Update: 8:48 p.m. – Tornado warning issued for Newton and Searcy counties until 9: 15 p.m.
Update: 8:34 p.m. – Tornado warning re-issued for Yell and Logan counties until 9 p.m. Tornado warning for Johnson has been canceled.
Update: As of 7:57 p.m., a tornado warning has been issued for Johnson and Logan counties until 8:45 p.m.
Update: 7:54 p.m. – Tornado reported in Logan County.
Update: As of 7:23 p.m., the National Weather Service issued a tornado warning for Montgomery, Polk, Scott, and Yell counties until 8:15 p.m.
The potent storm system is on track to arrive tonight bringing with it a potential for widespread wind damage, tornadoes and flash flooding.
High impact from storms overnight
Here’s the level of impact we’re expecting for damaging wind gusts. Some wind gusts have the potential to exceed 50-60 mph, please take all warnings seriously.
Tornado impact also falls in the medium to a high category with this system. Tornadoes could be more intense and last longer than usual.
FLASH FLOOD WATCH:
Several inches of rain are in the forecast with this system.
The most torrential rain during Friday evening and persist into Saturday.
Flash flooding will be possible for small creeks and streams, low lying areas, and poor drainage locations.
Here is what you need to know:
Friday: Scattered showers and storms throughout the day. Weirdly warm in the upper 60s and low 70s.
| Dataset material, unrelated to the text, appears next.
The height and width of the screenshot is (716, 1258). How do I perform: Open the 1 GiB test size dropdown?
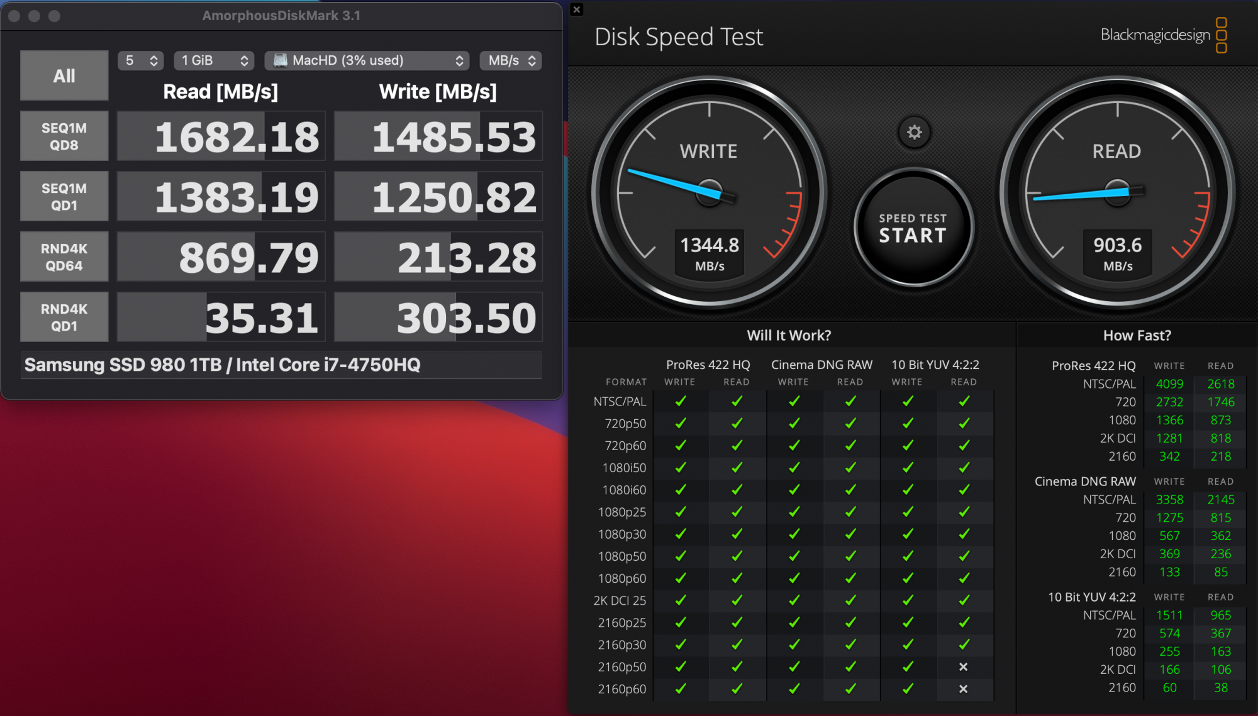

Friday Night: A line of storms will come across the region with the cold front. Along this line of storms, heavy rain could produce several inches, damaging wind gusts, and tornadoes.
Saturday: Early in the morning, storms could be severe through 5 am.
The temperatures will be turning colder, dropping through the day from the 50s into 40s.
Rain could end as a wintry mix to snow in northwest Arkansas. A light accumulation of up to 1” looks possible.
The Weather Set-up
For severe storms to develop, the atmosphere needs to have moisture, heat, something to lift the air, storm fuel, and higher winds above the surface.
We will have plenty of moisture in the atmosphere, as humidity increases.
Once Dew points rise to at least 55°, the environment is ripe for storms and heavy rain.
Temperatures will warm well into the 60s and low 70s on Friday afternoon.
Warm air creates buoyancy in the atmosphere and provides energy for storms to tap into.
A key ingredient for severe weather is fast-moving air at 5000 feet above the surface; this is called the low-level jet! The forecast overnight shows winds of 60 to 80 mph over central Arkansas at this level.
Wind changing direction and speed as you go up in the atmosphere produces “SHEAR”. When shear is in place storms could rotate and produce tornadoes.